Stopping image theft

Post Fri Jun 01, 2007 7:36 am


After reading this article by a photojournalist, Sion Touhig

http://www.theregister.co.uk/2006/12/29 ... copyright/

on copyright, image theft and the Web, I am asking Slug and PBase (through this forum) if its possible to help us protect our work in our galleries in some form.

I do upload low res and I also watermark images but this does not really stop those stealing images for website use or where the image does not need to be high res. Anecdotal evidence suggests that theft of images from PBase is endemic and I have found my work on various sites, without my permission, all over the world and I am sure others have also experienced this.

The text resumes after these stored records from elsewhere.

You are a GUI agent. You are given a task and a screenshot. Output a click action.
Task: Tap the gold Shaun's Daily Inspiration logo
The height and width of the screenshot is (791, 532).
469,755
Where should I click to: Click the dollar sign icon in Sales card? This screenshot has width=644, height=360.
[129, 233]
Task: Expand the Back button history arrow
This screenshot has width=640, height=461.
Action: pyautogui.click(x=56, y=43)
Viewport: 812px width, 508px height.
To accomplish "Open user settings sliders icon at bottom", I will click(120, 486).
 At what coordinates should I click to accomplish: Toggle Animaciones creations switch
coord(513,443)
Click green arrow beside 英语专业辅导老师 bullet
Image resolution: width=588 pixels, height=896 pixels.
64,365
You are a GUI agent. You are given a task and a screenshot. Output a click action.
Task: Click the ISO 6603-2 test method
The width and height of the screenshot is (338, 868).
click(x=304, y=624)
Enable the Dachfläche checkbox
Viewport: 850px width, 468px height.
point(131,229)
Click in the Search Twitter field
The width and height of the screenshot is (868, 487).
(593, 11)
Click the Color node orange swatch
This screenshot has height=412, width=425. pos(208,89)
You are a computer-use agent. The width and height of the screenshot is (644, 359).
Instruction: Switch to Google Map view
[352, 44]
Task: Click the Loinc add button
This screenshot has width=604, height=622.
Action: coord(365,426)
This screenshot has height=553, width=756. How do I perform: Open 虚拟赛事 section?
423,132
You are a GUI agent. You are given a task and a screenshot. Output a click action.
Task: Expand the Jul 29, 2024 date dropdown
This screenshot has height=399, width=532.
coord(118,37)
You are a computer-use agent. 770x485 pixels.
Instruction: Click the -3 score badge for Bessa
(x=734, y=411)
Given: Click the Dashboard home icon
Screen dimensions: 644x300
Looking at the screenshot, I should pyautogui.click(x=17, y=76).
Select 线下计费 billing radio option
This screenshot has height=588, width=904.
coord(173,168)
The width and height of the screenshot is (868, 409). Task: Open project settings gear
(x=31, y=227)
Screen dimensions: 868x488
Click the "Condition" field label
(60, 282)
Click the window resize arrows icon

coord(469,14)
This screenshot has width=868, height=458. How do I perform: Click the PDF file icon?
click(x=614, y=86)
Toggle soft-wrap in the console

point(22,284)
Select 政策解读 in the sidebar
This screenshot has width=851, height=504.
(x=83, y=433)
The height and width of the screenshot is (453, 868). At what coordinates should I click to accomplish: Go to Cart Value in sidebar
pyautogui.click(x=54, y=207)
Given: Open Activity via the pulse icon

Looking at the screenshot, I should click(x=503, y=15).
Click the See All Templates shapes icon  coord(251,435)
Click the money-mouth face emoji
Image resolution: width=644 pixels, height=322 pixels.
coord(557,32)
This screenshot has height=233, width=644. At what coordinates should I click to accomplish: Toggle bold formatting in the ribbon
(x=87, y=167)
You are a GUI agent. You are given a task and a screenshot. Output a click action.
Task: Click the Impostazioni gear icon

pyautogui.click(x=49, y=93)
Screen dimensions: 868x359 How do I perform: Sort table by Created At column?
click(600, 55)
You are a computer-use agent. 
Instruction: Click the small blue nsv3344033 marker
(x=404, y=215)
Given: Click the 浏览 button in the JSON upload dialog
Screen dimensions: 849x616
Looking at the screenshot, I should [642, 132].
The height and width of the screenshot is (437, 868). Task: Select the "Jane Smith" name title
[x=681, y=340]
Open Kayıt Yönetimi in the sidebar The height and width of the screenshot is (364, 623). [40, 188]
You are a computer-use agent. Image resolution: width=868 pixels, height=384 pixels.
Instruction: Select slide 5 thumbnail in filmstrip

Is there any way that saving images to the hard drive File>Save As can be thwarted in some way! Is it that difficult? Any suggestions would be much appreciated.

Cheers
Sheila
Last edited by sheila on Fri Jun 01, 2007 8:19 am, edited 1 time in total.
Sheila Smart
Canon 5D Mark III; 17-40L; 24-70 f/2.8L; 70-300 f.4-5.6 L USM; 135 f/2L; 100 f/2.8 macro; 8-15 f/4 L fisheye

Blog: http://sheilasmartphotography.blogspot.com/

dougj
 
Posts: 2276


Post Fri Jun 01, 2007 7:55 am


One of the major photo hosting /sharing sites has/had a somewhat sophisticated way of overlaying basically a transparent ‘image’ over the actual image when viewed. This results in a ‘right click, save as’ producing a useless blank image.

Javascript, hacks, etc. seemed to be relatively useless with this technique. Viewing the page source for the code and image URL were somehow defeated as well, or at least minimized.

I don’t recall which site this is, but it was one of the top 10, perhaps someone can point us to this. The original post for this was not on Pbase as I recall, but I expect Pbase management/admin know this technique and the site as well.

sheila
 
Posts: 1303


Post Fri Jun 01, 2007 8:18 am


The site is SmugMug of which I was a member awhile back. If they can do it, I am sure PBase can.

Cheers
Sheila
Sheila Smart
Canon 5D Mark III; 17-40L; 24-70 f/2.8L; 70-300 f.4-5.6 L USM; 135 f/2L; 100 f/2.8 macro; 8-15 f/4 L fisheye

Blog: http://sheilasmartphotography.blogspot.com/

srijith
Moderator
 
Posts: 2321
Location: Amsterdam


Post Fri Jun 01, 2007 9:41 am


sheila wrote:The site is SmugMug of which I was a member awhile back. If they can do it, I am sure PBase can.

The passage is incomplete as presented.